-- Task prompt --
Rewrite all the records below, replacing each "computer-use agent" with "desktop agent" and leaving everything else unchanged.

----------

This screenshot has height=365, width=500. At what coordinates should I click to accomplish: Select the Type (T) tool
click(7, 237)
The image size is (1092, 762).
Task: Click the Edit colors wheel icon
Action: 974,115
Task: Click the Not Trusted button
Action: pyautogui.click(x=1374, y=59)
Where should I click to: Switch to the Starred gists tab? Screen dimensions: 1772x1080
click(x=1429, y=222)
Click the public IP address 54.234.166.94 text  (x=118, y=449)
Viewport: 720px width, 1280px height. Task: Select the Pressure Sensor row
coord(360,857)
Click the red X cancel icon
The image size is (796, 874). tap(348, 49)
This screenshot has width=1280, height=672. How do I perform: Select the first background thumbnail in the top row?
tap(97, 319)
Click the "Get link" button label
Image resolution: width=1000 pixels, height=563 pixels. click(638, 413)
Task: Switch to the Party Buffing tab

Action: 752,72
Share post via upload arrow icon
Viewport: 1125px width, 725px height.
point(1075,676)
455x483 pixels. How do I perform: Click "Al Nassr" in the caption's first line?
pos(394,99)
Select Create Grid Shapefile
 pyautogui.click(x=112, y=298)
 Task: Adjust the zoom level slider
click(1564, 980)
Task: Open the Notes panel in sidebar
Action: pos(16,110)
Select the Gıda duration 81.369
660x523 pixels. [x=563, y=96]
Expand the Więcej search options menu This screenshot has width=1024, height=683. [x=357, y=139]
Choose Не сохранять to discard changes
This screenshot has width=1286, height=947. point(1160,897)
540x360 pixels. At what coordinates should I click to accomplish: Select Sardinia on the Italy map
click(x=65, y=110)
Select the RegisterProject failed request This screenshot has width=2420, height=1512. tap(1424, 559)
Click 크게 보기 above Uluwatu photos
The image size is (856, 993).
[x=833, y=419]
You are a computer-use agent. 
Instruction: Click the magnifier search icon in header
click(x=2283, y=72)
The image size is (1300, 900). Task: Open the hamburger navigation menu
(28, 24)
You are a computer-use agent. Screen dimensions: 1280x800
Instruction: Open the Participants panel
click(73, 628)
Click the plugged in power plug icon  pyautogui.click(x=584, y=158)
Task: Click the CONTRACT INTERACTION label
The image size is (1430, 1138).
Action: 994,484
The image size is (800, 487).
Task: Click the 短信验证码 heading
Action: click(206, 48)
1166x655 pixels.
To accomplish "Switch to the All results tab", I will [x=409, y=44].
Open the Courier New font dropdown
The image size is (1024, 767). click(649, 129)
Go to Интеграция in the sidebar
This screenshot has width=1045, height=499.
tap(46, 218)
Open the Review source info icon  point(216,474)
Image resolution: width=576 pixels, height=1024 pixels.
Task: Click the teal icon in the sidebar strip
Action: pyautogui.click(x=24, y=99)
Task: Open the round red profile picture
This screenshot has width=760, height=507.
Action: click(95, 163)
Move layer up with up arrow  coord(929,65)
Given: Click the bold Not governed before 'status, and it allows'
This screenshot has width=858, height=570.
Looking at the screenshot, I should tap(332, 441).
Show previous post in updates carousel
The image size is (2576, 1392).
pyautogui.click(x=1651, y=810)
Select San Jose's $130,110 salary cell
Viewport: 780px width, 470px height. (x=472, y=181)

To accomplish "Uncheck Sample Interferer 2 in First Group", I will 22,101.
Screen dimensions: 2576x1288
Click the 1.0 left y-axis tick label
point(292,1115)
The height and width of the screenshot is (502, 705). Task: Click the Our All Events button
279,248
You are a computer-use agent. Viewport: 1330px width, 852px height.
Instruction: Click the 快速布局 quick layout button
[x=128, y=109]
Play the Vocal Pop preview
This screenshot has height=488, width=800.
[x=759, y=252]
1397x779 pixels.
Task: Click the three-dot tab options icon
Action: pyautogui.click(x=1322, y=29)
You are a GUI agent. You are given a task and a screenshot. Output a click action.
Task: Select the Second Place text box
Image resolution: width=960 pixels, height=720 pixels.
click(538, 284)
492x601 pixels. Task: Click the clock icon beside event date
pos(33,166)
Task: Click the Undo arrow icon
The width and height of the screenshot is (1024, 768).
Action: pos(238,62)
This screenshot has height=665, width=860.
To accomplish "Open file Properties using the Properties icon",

----------

-- Expected output --
This screenshot has height=365, width=500. At what coordinates should I click to accomplish: Select the Type (T) tool
click(7, 237)
The image size is (1092, 762).
Task: Click the Edit colors wheel icon
Action: 974,115
Task: Click the Not Trusted button
Action: pyautogui.click(x=1374, y=59)
Where should I click to: Switch to the Starred gists tab? Screen dimensions: 1772x1080
click(x=1429, y=222)
Click the public IP address 54.234.166.94 text  (x=118, y=449)
Viewport: 720px width, 1280px height. Task: Select the Pressure Sensor row
coord(360,857)
Click the red X cancel icon
The image size is (796, 874). tap(348, 49)
This screenshot has width=1280, height=672. How do I perform: Select the first background thumbnail in the top row?
tap(97, 319)
Click the "Get link" button label
Image resolution: width=1000 pixels, height=563 pixels. click(638, 413)
Task: Switch to the Party Buffing tab

Action: 752,72
Share post via upload arrow icon
Viewport: 1125px width, 725px height.
point(1075,676)
455x483 pixels. How do I perform: Click "Al Nassr" in the caption's first line?
pos(394,99)
Select Create Grid Shapefile
 pyautogui.click(x=112, y=298)
 Task: Adjust the zoom level slider
click(1564, 980)
Task: Open the Notes panel in sidebar
Action: pos(16,110)
Select the Gıda duration 81.369
660x523 pixels. [x=563, y=96]
Expand the Więcej search options menu This screenshot has width=1024, height=683. [x=357, y=139]
Choose Не сохранять to discard changes
This screenshot has width=1286, height=947. point(1160,897)
540x360 pixels. At what coordinates should I click to accomplish: Select Sardinia on the Italy map
click(x=65, y=110)
Select the RegisterProject failed request This screenshot has width=2420, height=1512. tap(1424, 559)
Click 크게 보기 above Uluwatu photos
The image size is (856, 993).
[x=833, y=419]
You are a desktop agent. 
Instruction: Click the magnifier search icon in header
click(x=2283, y=72)
The image size is (1300, 900). Task: Open the hamburger navigation menu
(28, 24)
You are a desktop agent. Screen dimensions: 1280x800
Instruction: Open the Participants panel
click(73, 628)
Click the plugged in power plug icon  pyautogui.click(x=584, y=158)
Task: Click the CONTRACT INTERACTION label
The image size is (1430, 1138).
Action: 994,484
The image size is (800, 487).
Task: Click the 短信验证码 heading
Action: click(206, 48)
1166x655 pixels.
To accomplish "Switch to the All results tab", I will [x=409, y=44].
Open the Courier New font dropdown
The image size is (1024, 767). click(649, 129)
Go to Интеграция in the sidebar
This screenshot has width=1045, height=499.
tap(46, 218)
Open the Review source info icon  point(216,474)
Image resolution: width=576 pixels, height=1024 pixels.
Task: Click the teal icon in the sidebar strip
Action: pyautogui.click(x=24, y=99)
Task: Open the round red profile picture
This screenshot has width=760, height=507.
Action: click(95, 163)
Move layer up with up arrow  coord(929,65)
Given: Click the bold Not governed before 'status, and it allows'
This screenshot has width=858, height=570.
Looking at the screenshot, I should tap(332, 441).
Show previous post in updates carousel
The image size is (2576, 1392).
pyautogui.click(x=1651, y=810)
Select San Jose's $130,110 salary cell
Viewport: 780px width, 470px height. (x=472, y=181)

To accomplish "Uncheck Sample Interferer 2 in First Group", I will 22,101.
Screen dimensions: 2576x1288
Click the 1.0 left y-axis tick label
point(292,1115)
The height and width of the screenshot is (502, 705). Task: Click the Our All Events button
279,248
You are a desktop agent. Viewport: 1330px width, 852px height.
Instruction: Click the 快速布局 quick layout button
[x=128, y=109]
Play the Vocal Pop preview
This screenshot has height=488, width=800.
[x=759, y=252]
1397x779 pixels.
Task: Click the three-dot tab options icon
Action: pyautogui.click(x=1322, y=29)
You are a GUI agent. You are given a task and a screenshot. Output a click action.
Task: Select the Second Place text box
Image resolution: width=960 pixels, height=720 pixels.
click(538, 284)
492x601 pixels. Task: Click the clock icon beside event date
pos(33,166)
Task: Click the Undo arrow icon
The width and height of the screenshot is (1024, 768).
Action: pos(238,62)
This screenshot has height=665, width=860.
To accomplish "Open file Properties using the Properties icon",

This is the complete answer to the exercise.